
  4. mikestallard
    August 20, 2008

    When we go abroad, we never go to London even though we live just one hour away by train. It is always Manchester or Midlands for us.
    Air travel is, today, crucial. Dubai exists simply because its airways are so efficient and they go everywhere that their customers want – and they do not waste time or money on other places either. We English are really falling behind. Compared, even with Bangkok or Singapore airports, Heathrow is appalling. Dubai airport is now as big as Heathrow and, believe me, it works too.
    If – big if – we could actually link our airports with our cities by efficient train services, then, surely, it would not matter whether you landed at Birmingham or Manchester even – you would be in central London in an hour and half.

  5. Acorn
    August 20, 2008

    Have to agree with Richard [4:27 pm]. This is not an ownership/competition problem, it is a capacity/planning problem. When an airport is fully slotted in its allowable operating hours; that's it. You will only get price competition when there are enough airports with spare take-off and landing slots that they can't sell.

    Anyway, everyone knows that Heathrow Two, has to be on Salisbury Plain. Low population density, fly in and out over West Dorset; again low population density; major roads not far away. [ I can hear Natural England quango screaming already].

  6. Scary Biscuits
    August 21, 2008

    I agree with Iain above. John Redwood has made the mistake of thinking like a socialist!

    The question shouldn't be how we modify the regulation to improve airports/hospitals/etc but how we remove this regulation to allow them to do it better themselves.

    The main problem with airports isn't lack of competition although that doesn't help. Like the railways, they may be partially privately owned but in practice almost everything they do is, in shockingly minute detail, mandated by the state. The government is doing to air travel exactly what has done to the railways since 1946, ossifying them. That's the reason the train from Paddington to Slough still takes 20 minutes, no quicker than it was 150 years ago and less comfortable. (People in the Labour party call this progressive politics!)

→ **Questions to answer**:
1. In the comments on airports, rewrite the paragraph beginning "Air travel is, today, crucial" as a short bulleted list that keeps its main facts.
2. Resume the comments on airports after their final sentence, in the same voice and on the same subject.

→ **Source data**:
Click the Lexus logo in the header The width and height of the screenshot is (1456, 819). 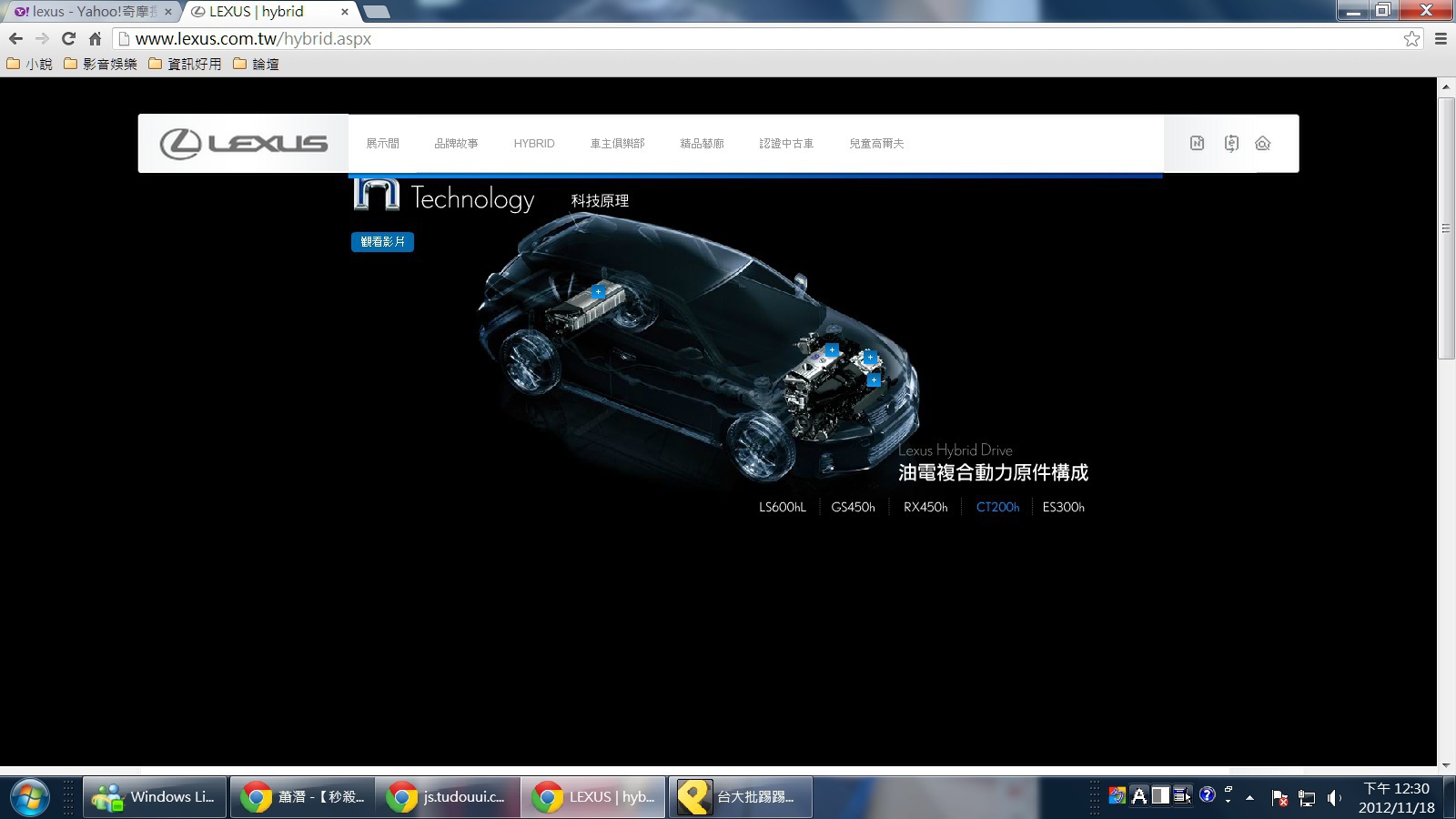pyautogui.click(x=243, y=144)
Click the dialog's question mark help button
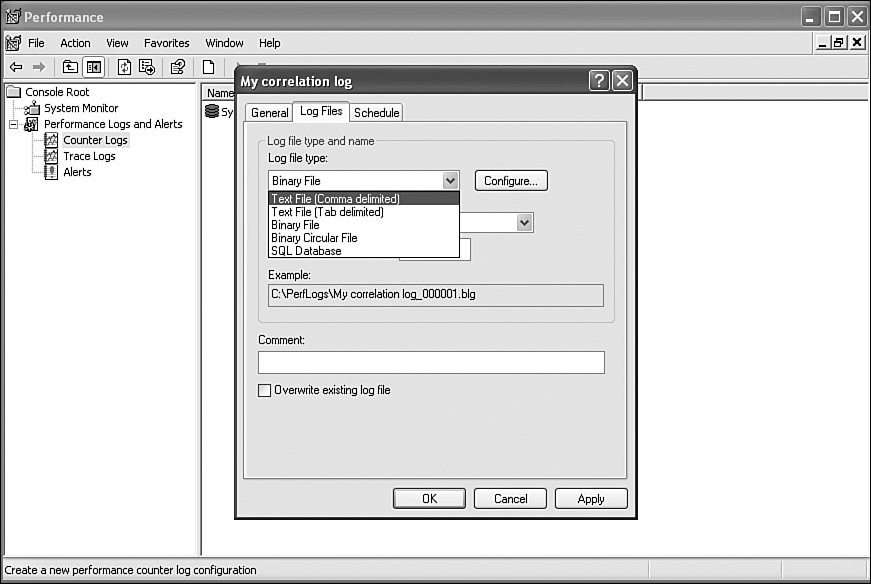Screen dimensions: 871x584 [x=599, y=81]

→ **Numbered answers**:
1.
- Air travel is crucial today.
- Dubai exists because its airways are efficient, flying everywhere its customers want without wasting time or money on other places.
- The English are falling behind.
- Heathrow is appalling, even compared with the airports of Bangkok or Singapore.
- Dubai airport is now as big as Heathrow, and it works.

2.
    There's no good reason why transport should be run by the state. They invariably do a worse job than businessmen.

    More radically, the state (both here and in the U.S.) should stop telling private companies how to conduct security. Did the U.S. security services stop any flights hitting their targets on 9/11? No, but at the cost of their own lives the passengers of Flight 93 did. Did the extra security checks after 9/11 stop Richard Reid? No again, private citizens acting on their own initiative did. Are the 2 hour queues we all have to endure likely to stop the next terror attack? No again. But that doesn't stop the state charging us for the privilege.

    As with that poor butcher in Scotland who caused the UK's worst recent food poisoning outbreak, the result of enquiry decided that more regulation was required. This was despite the fact that he had just been inspected and officially given top marks. Everytime the state fails to protect us, they propose more laws and more inspections. Nowhere is this persistent failure more visible than at Heathrow.

    As Ronald Reagan said, get the government off our backs!

  7. Rose
    August 22, 2008

    I would like to see a Kanzai-style airport in the Thames estuary, and Canary Wharf shows it could be done, even in this backward country.

    But what is your answer to the question of the Scottish ferries? They need to be a subsidised monopoly, or they couldn't serve the islands all year round. One could suggest the odd improvement, e.g. linear, Norwegian style routes, but on the whole they are an excellent institution with a very good workforce and ethic, (as the old BR might have been if it hadn't been for the unions.) Young men in a hurry say everyone should fly, but that would be a great loss. The ferries are a real asset, adding greatly to community life, and good for tourism. The EU is bent on spoiling them as it did our railways, saying the monopoly must be broken up and the subsidy removed.